Task brief ::
Copy every line of the entries below word for word, leaving out the pictures.

Data for the task ::
───
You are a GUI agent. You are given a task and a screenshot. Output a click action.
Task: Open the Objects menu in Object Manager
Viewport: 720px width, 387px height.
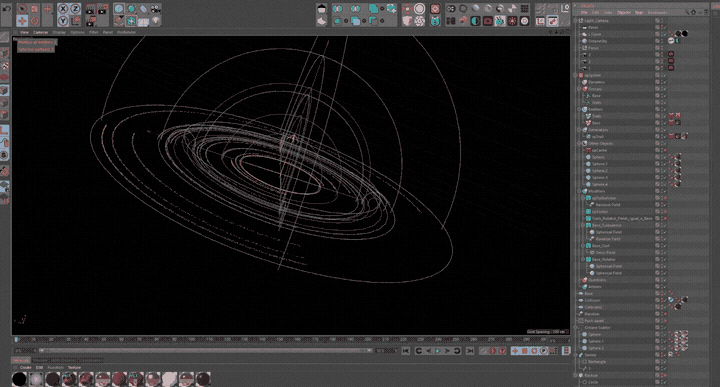click(624, 12)
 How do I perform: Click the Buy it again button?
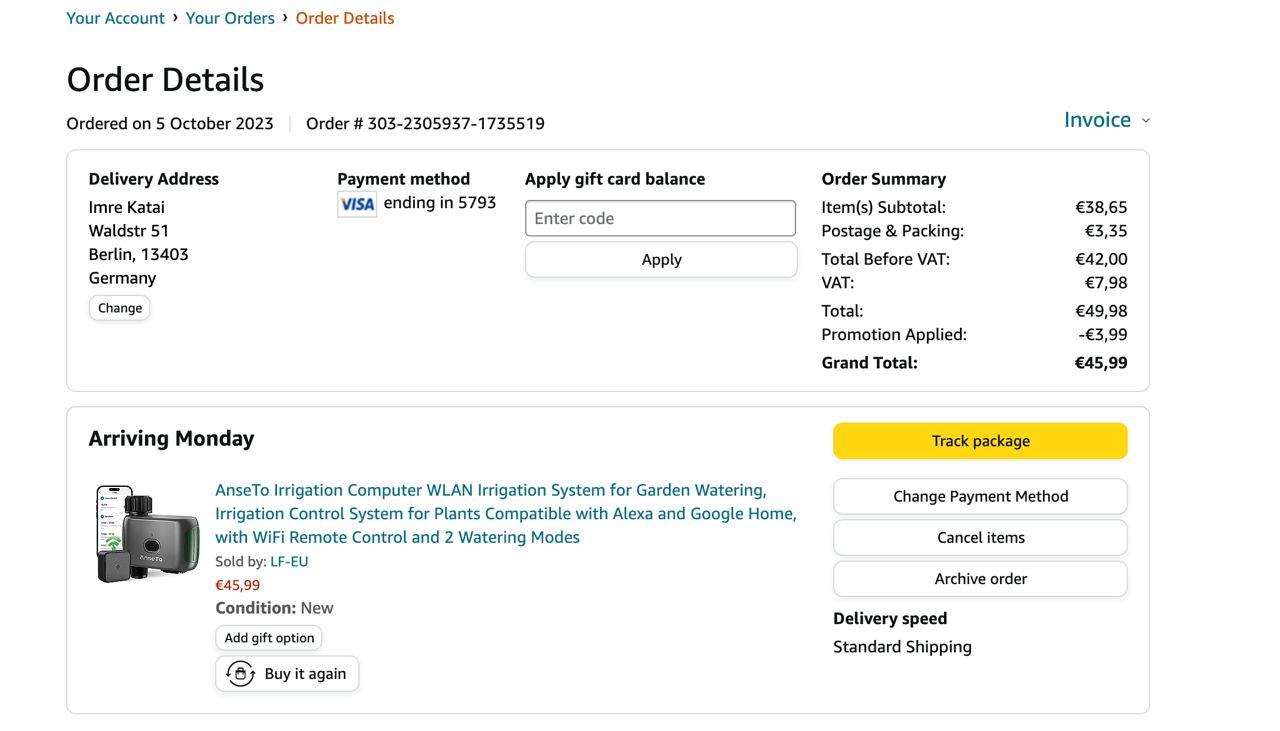pyautogui.click(x=287, y=674)
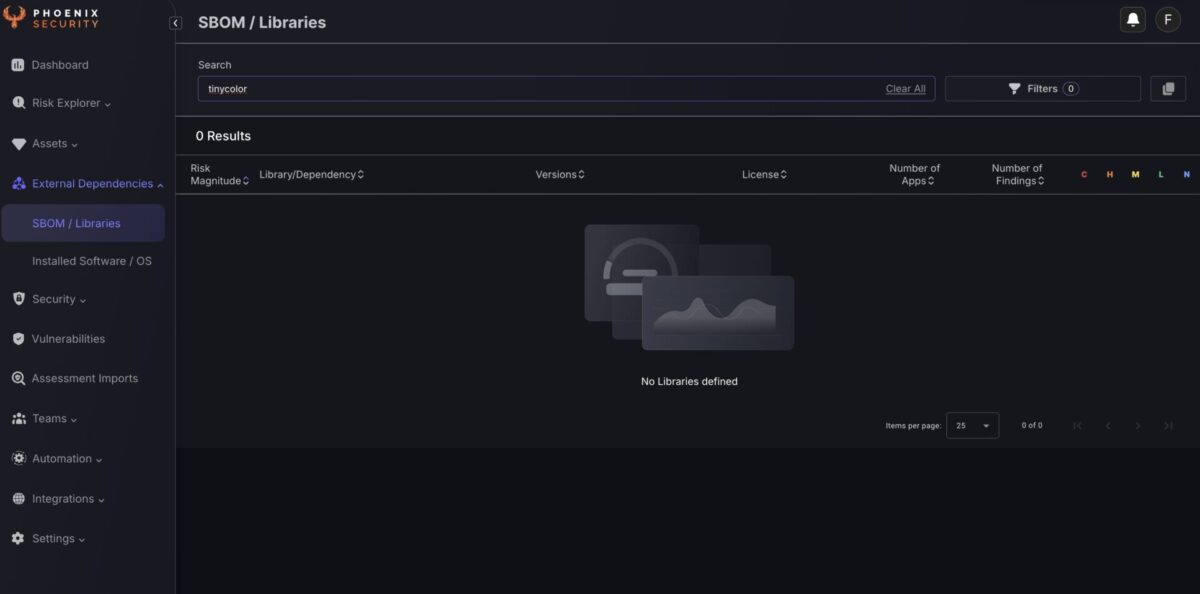Image resolution: width=1200 pixels, height=594 pixels.
Task: Click the Clear All link
Action: tap(905, 89)
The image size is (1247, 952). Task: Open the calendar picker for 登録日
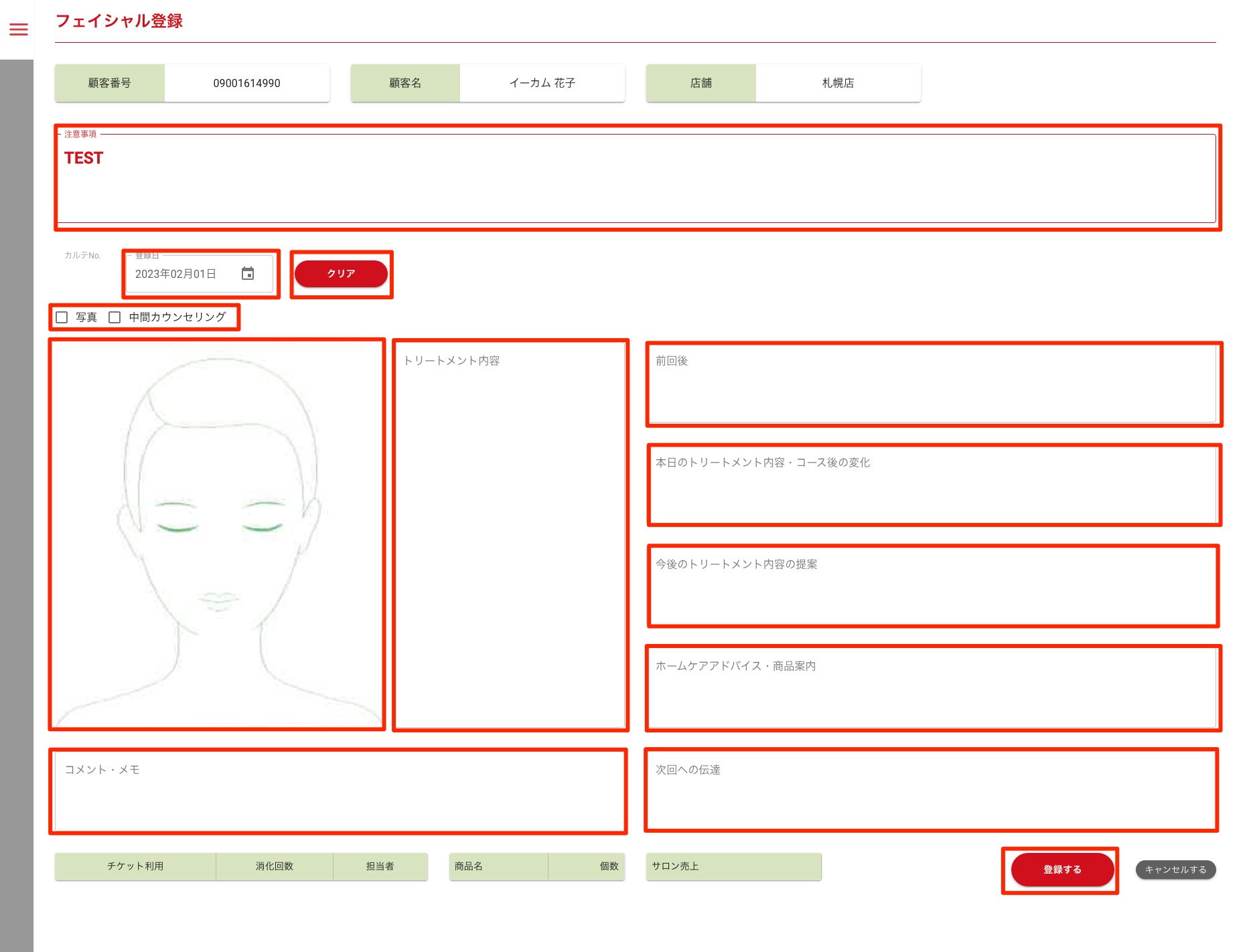tap(248, 274)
───
Solution below ::
You are a GUI agent. You are given a task and a screenshot. Output a click action.
Task: Open the Objects menu in Object Manager
Viewport: 720px width, 387px height.
click(624, 12)
 How do I perform: Click the Buy it again button?
pyautogui.click(x=287, y=674)
Image resolution: width=1200 pixels, height=594 pixels.
Task: Click the Clear All link
Action: tap(905, 89)
The image size is (1247, 952). Task: Open the calendar picker for 登録日
tap(248, 274)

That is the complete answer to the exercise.